**Exercise directions:** Whenever a line of the data below holds the string "agent", copy that line.

**Source information:**

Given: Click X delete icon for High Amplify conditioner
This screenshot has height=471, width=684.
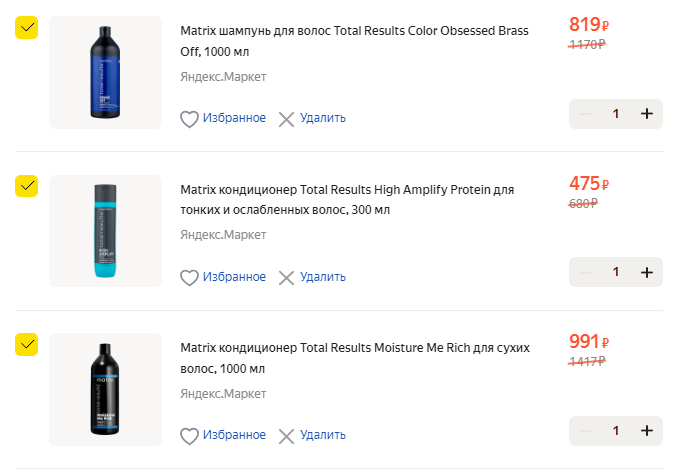Looking at the screenshot, I should tap(287, 277).
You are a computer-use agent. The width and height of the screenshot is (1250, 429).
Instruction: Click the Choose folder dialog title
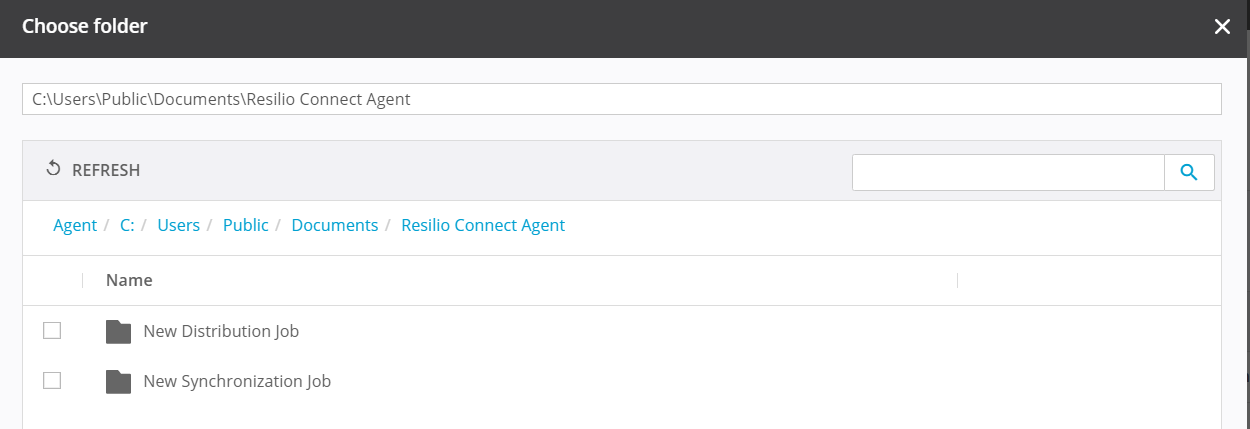[x=85, y=27]
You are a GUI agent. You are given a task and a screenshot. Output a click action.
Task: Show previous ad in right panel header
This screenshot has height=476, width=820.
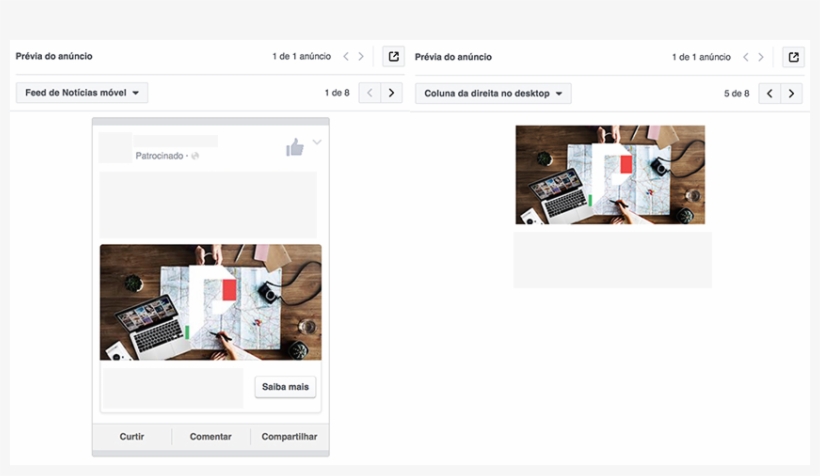pyautogui.click(x=746, y=57)
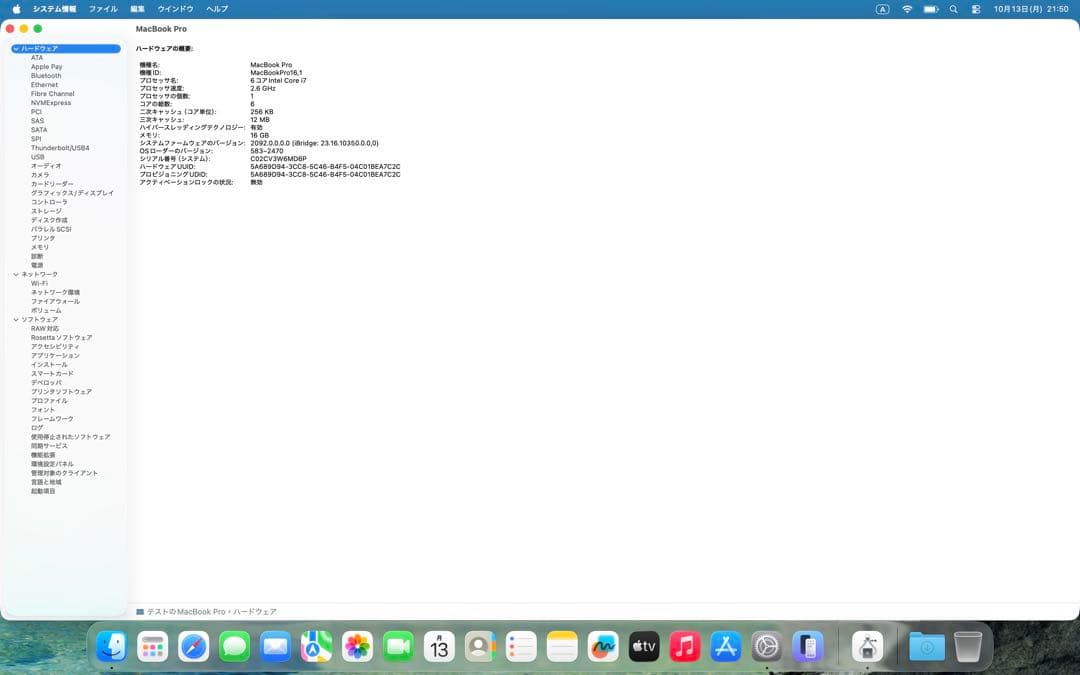This screenshot has height=675, width=1080.
Task: Collapse the ネットワーク section in sidebar
Action: [x=16, y=274]
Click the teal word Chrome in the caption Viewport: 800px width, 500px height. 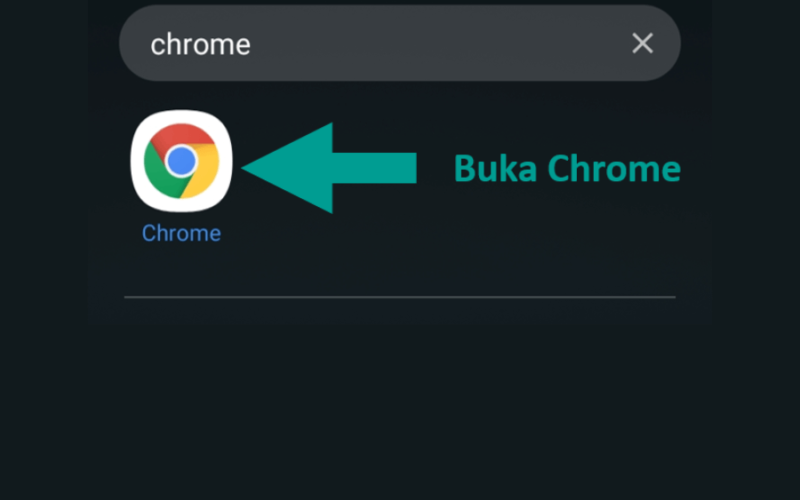(x=614, y=168)
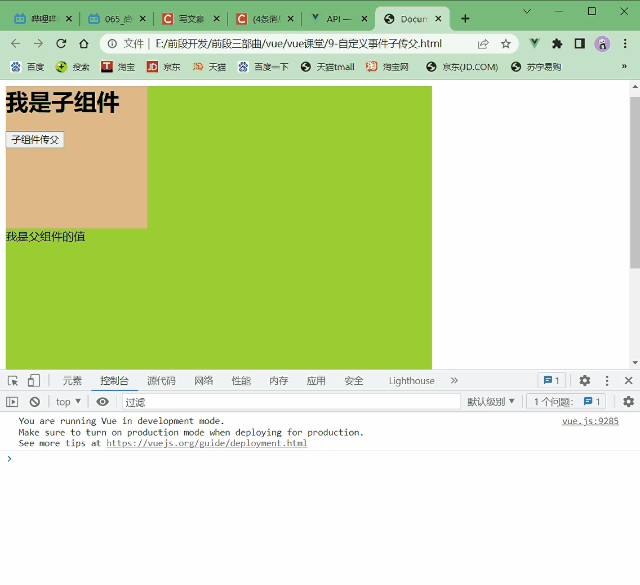The height and width of the screenshot is (585, 640).
Task: Open the vuejs.org deployment guide link
Action: pyautogui.click(x=206, y=443)
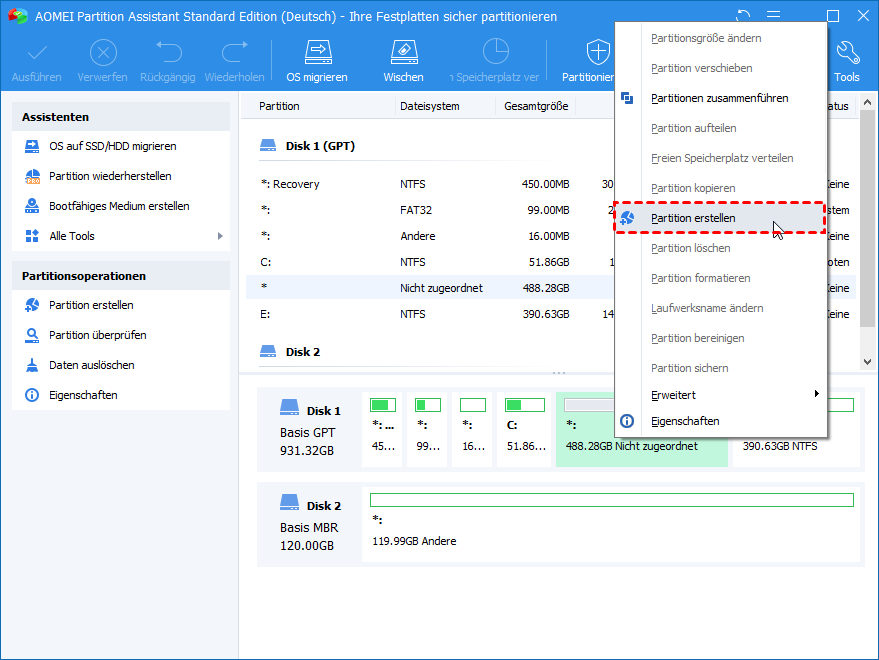This screenshot has height=660, width=879.
Task: Click the Daten auslöschen sidebar icon
Action: [31, 365]
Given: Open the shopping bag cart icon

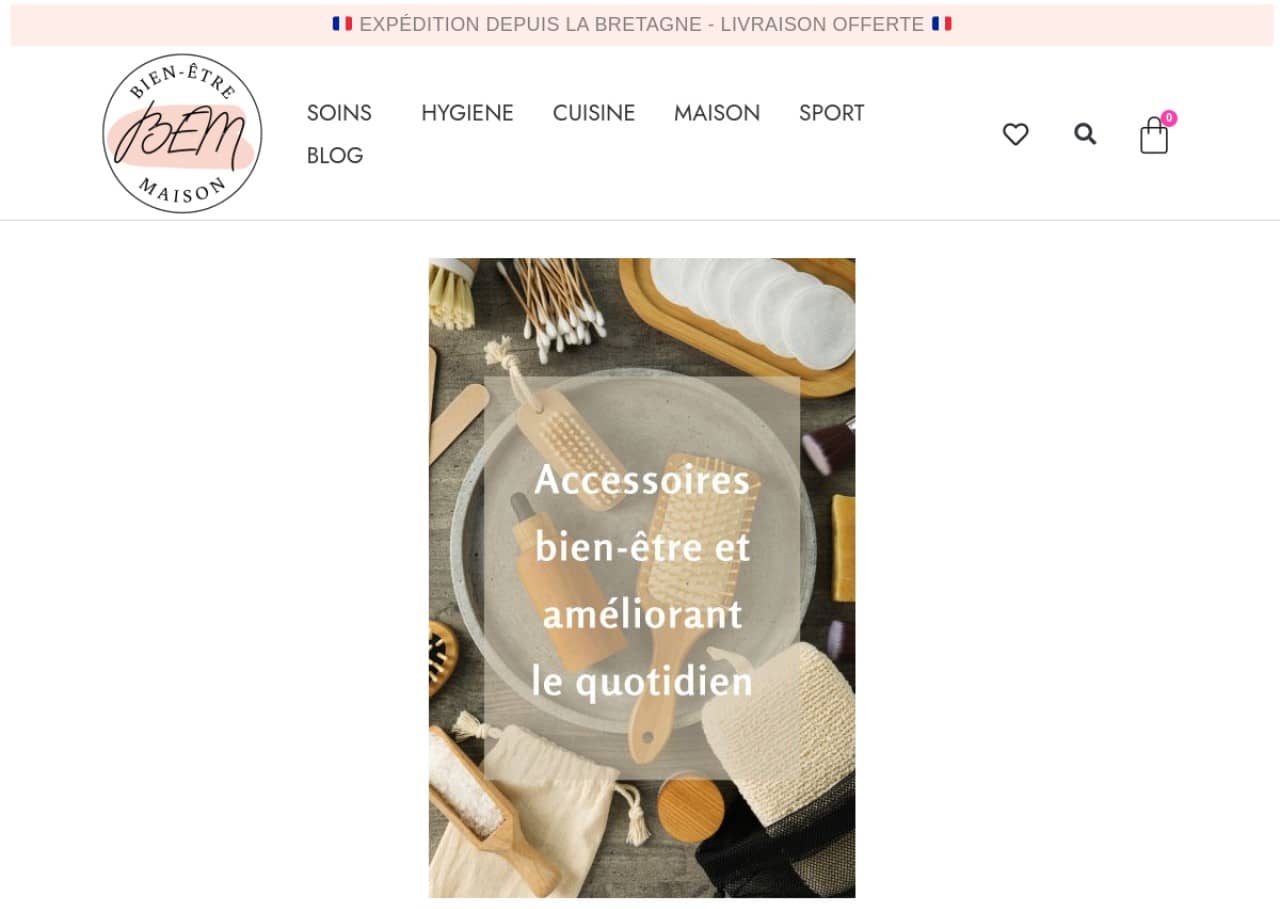Looking at the screenshot, I should click(1154, 135).
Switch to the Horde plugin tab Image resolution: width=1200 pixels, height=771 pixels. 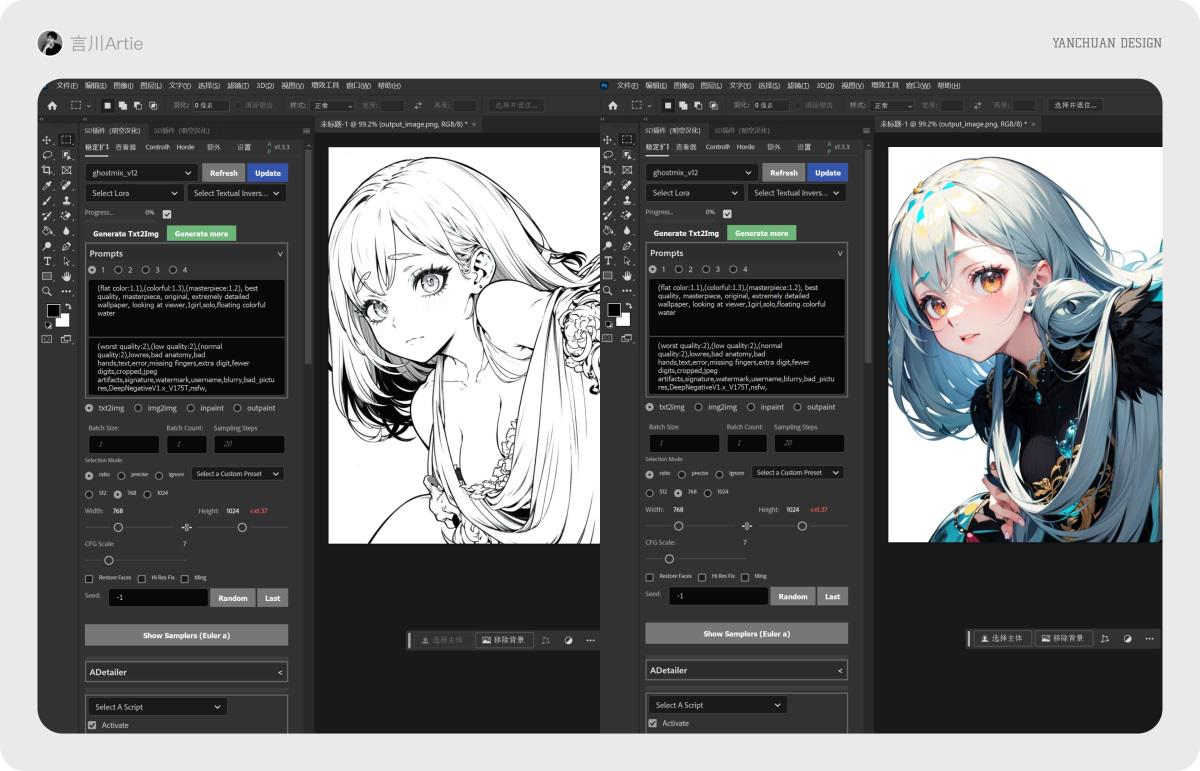tap(185, 147)
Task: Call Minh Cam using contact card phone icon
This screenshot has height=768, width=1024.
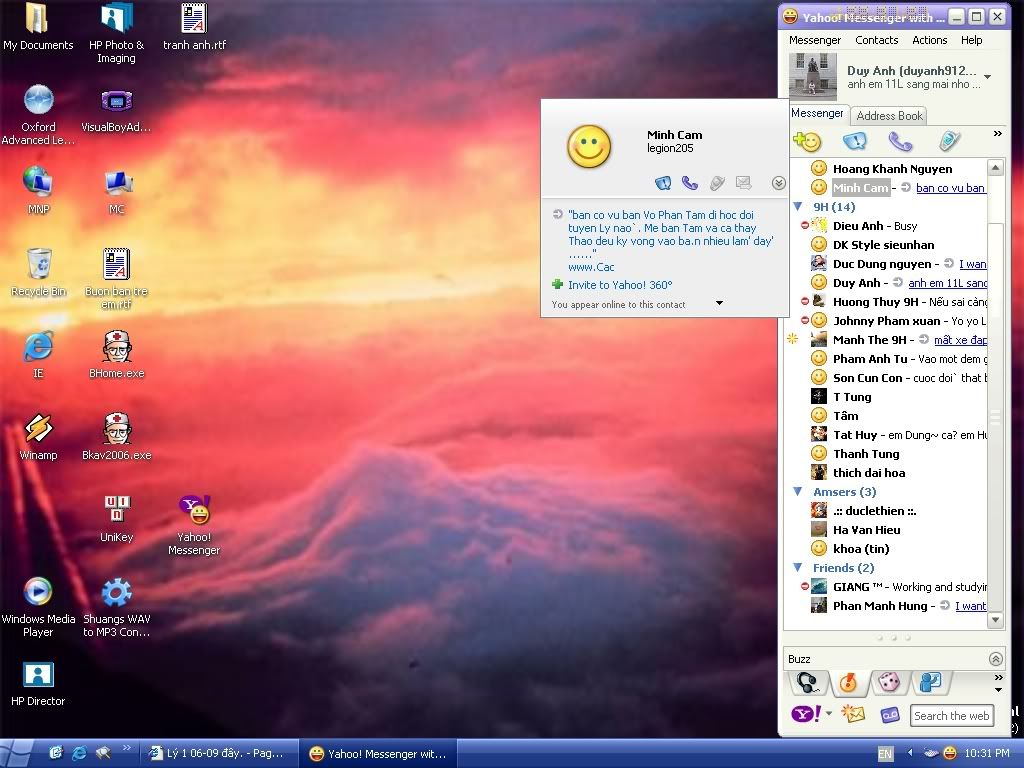Action: [x=689, y=183]
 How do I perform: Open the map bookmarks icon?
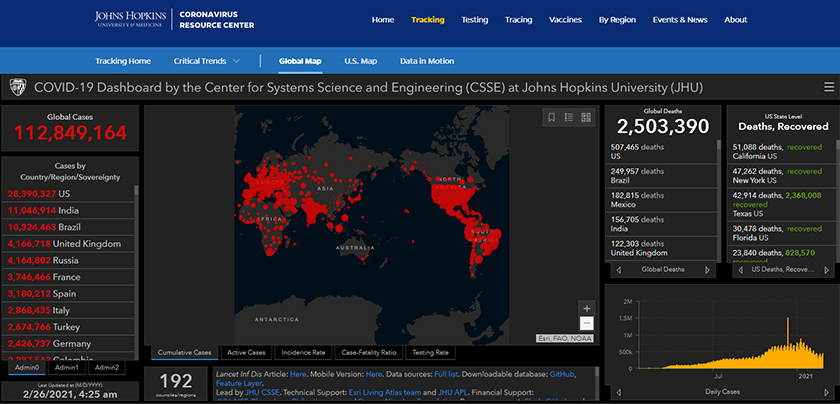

**Task output:**
You are a computer-use agent. The width and height of the screenshot is (1250, 429).
You are a GUI agent. You are given a task and a screenshot. Output a click action.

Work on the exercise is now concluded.